Glamcookie - Jan 15, 2015 7:21:10 am PST #15586 of 30002
I know my own heart and understand my fellow man. But I am made unlike anyone I have ever met. I dare to say I am like no one in the whole world. - Anne Lister

{{{}}}, Bitches.


Hil R. - Jan 15, 2015 8:29:04 am PST #15587 of 30002
Sometimes I think I might just move up to Vermont, open a bookstore or a vegan restaurant. Adam Schlesinger, z''l

I've got a job interview over Skype this afternoon, so I need to at least clean the parts of my living room that will show in that camera view.


Sue - Jan 15, 2015 8:34:13 am PST #15588 of 30002
hip deep in pie

Hil, I had a Skype interview once, and my desktop is in the basement. Right before the interview was shceduled to start I realized that you could see the Costco-sized package of paper towel and toiler paper across the room. I had to grab a throw and hide them.

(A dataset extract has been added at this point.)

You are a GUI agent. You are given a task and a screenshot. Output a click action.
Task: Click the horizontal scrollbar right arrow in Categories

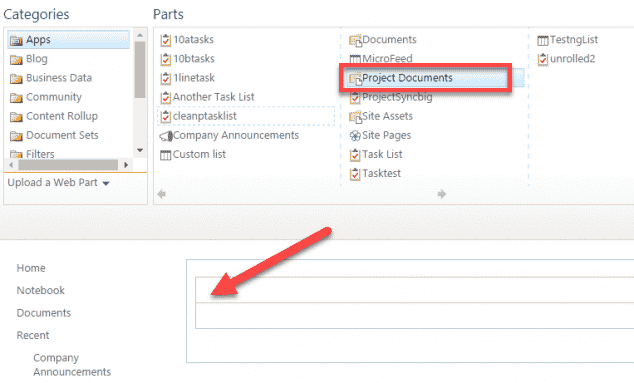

Calli - Jan 15, 2015 8:35:00 am PST #15589 of 30002
I must obey the inscrutable exhortations of my soul—Calvin and Hobbs

I hope the interview goes well, Hil.


Glamcookie - Jan 15, 2015 8:36:19 am PST #15590 of 30002
I know my own heart and understand my fellow man. But I am made unlike anyone I have ever met. I dare to say I am like no one in the whole world. - Anne Lister

Good luck, Hil! I had a Skype interview recently (for my new job) and I put my laptop on a TV tray in front of a blank wall. It worked well!


Hil R. - Jan 15, 2015 8:49:16 am PST #15591 of 30002
Sometimes I think I might just move up to Vermont, open a bookstore or a vegan restaurant. Adam Schlesinger, z''l

I've got a couple of different places where I can put my laptop where all they'll see in the background is blank wall and a closed door, but for either of them, I want to at least get the clutter off the floor around the area, just in case that can be seen.